For more than a week, papers have been covering the problems of Orange County, Calif., apartment investor The Bethany Group. The company has accused its lenders of "starving" a 16-property portfolio by forcing employees, contractors, and utility bills to go unpaid.

Looking at where the properties are?Arizona, California, Colorado, and Florida?it's no surprise. Between high leverage levels, excess supply, and rising job losses, there will be more foreclosures in all of these markets in the months to come.

But Bethany says operations aren't the problem. It says all three of its investment portfolios are cash-flow positive and are paying off the $400 million in debt. Unfortunately, its loan-to- value ratios fell below minimum thresholds, pushing the properties into noncash default. Evan Smiley, the Costa Mesa attorney handling the filings for the company, told the Orange County Register that lenders gained control of rent payments and refused to release any of that cash to meet payroll, pay utility bills, or pay contractors.
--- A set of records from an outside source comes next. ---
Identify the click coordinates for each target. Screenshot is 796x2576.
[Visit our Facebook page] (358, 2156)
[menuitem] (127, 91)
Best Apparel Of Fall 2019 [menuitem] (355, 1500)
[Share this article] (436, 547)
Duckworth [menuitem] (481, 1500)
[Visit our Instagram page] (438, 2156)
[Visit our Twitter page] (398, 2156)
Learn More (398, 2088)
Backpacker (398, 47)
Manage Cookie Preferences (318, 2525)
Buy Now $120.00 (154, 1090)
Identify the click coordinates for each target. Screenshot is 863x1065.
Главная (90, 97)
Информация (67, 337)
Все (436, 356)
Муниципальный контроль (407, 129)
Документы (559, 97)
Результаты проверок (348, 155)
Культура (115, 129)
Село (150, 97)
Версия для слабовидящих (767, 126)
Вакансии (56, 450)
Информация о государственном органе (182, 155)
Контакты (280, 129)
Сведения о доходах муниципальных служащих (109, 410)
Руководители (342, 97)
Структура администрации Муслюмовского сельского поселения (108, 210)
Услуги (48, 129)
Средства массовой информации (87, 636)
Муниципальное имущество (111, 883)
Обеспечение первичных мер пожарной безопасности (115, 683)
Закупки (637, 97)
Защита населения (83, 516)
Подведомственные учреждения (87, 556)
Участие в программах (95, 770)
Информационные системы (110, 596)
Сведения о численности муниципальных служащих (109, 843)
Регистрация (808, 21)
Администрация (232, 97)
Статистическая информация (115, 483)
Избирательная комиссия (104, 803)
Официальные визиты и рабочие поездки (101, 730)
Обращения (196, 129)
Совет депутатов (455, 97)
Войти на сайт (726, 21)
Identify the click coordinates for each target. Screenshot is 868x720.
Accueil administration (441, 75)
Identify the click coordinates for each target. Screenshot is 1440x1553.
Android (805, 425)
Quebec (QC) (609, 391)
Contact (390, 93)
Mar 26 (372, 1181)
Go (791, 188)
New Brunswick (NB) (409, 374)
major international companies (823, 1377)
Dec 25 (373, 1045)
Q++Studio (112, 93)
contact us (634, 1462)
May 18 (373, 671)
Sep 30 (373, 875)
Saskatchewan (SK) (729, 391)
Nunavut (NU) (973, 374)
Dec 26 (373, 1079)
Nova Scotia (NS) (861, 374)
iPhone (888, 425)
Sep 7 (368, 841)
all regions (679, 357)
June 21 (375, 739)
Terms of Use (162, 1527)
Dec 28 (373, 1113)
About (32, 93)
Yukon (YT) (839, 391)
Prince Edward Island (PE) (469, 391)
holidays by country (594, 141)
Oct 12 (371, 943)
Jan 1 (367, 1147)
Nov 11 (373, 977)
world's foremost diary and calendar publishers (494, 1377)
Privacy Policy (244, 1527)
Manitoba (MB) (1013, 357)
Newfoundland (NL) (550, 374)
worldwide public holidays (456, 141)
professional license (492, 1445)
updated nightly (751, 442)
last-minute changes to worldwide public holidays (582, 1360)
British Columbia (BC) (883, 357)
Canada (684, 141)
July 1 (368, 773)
Now, those employees, contractors, and utlity providers need to be paid. Trigild, a San Diego-based distressed receivership, property, and loan recovery specialist, has been appointed receiver of the portfolio. But what becomes of Bethany? Surely, we'll see a slugfest in the courts.

And what becomes of the other apartment owners around the country paying their loans but staring down scenarios where declining asset values will push their loans into default? It's a scary scenario that a number of apartment owners say they're facing. In some cases, the banks may work with them to find common ground.

"The banks are open to discussing [loan modifications]," said Ryan Akins, Regional Director for The Bascom Group in Irvine, Calif. "Lenders aren't in the business of owning real estate. If there's a way to work something out that is mutually beneficial, everyone is open to doing that."

But in more difficult markets such as Florida, the situation could be tougher. "Banks do not want to extend any loan, even if it's performing," said one Florida builder bluntly, after requesting anonymity.

Another owner in Florida sees a major mess if banks don't revise their policies. "When you see banks posturing over details and holding back on giving you a loan extension when you're current, that's not good business," says the owner, who also requested anonymity. "If I'm put in the position where you're not willing to give me an extension, and there's not another bank that can give me a loan, all I can do is hand you back the keys. That's just really not intelligent business on behalf of a bank. The banks should do whatever they can to make sure their borrowers can still make debt service payments and stay whole on the loan. They need to keep that thing performing at all costs."

In Bethany's case, the bank didn't work with the owner. And, unfortunately, the same scenario could soon play out in other beleaguered markets around the country.